What she's saying: "The filibuster has deep roots in racism, and it should not be permitted to serve that function, or to create a veto for the minority. In a democracy, it's majority rules."
The big picture: A leading theme among progressive Democrats is to ramp up moral pressure on more skeptical members of their caucus who are skeptical of reforming the filibuster.
- Rep. Hank Johnson (D-Ga.) also played on this theme in a conversation with Axios' Kadia Goba.
- "It's important that we not continue to allow the filibuster to be a tool used to suppress the right to vote, that black people have fought and died for," Johnson said, adding that he thinks moderate Democrats should consider changes to the Senate rule that would exclude it from applying to voting rights legislation.

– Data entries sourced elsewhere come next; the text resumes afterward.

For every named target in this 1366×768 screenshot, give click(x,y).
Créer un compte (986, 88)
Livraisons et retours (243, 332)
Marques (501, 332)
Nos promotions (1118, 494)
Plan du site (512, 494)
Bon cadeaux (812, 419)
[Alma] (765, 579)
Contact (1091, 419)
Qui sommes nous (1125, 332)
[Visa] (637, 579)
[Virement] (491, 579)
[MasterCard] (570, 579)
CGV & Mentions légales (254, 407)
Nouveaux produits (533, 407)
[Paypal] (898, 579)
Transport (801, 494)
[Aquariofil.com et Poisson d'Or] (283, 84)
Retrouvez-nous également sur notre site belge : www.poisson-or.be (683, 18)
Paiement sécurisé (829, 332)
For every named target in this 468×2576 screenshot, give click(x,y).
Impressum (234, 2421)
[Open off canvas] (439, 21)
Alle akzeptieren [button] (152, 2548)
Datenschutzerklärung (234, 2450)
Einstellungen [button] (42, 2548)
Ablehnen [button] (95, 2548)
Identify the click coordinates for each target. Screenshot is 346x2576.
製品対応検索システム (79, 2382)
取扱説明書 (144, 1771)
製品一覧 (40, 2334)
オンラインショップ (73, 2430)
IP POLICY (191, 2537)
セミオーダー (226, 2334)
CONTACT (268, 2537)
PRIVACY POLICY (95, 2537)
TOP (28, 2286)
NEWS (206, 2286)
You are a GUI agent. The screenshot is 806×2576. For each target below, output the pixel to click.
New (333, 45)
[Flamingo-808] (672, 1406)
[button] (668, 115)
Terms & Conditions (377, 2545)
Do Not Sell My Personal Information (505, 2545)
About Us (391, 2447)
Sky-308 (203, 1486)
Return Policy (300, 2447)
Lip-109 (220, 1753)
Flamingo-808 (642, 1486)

- Playing on these members' legacy is also an emerging theme in their persuasion tactics, senior Democratic aides tell Axios. Do they really want to be remembered as standing in the way of the administration's ability to enact significant policy when Democrats not only control the White House but both chambers of Congress?
Context: Warren explained to Axios that, during the Constitutional Convention, "the founders debated whether to require a supermajority in either House of Congress, and decided that government would function more effectively if both the Senate and the House worked by simple majority."
- "When they didn't want a simple majority, for example in an impeachment, they said so specifically. The filibuster is a later creation that was designed to give the South the ability to veto any effective civil rights legislation or anti lynching legislation."
- This understanding of the filibuster's origins is in part what's driving many Democrats' hopes at using their voting rights package to try and convince those on the fence to support changes.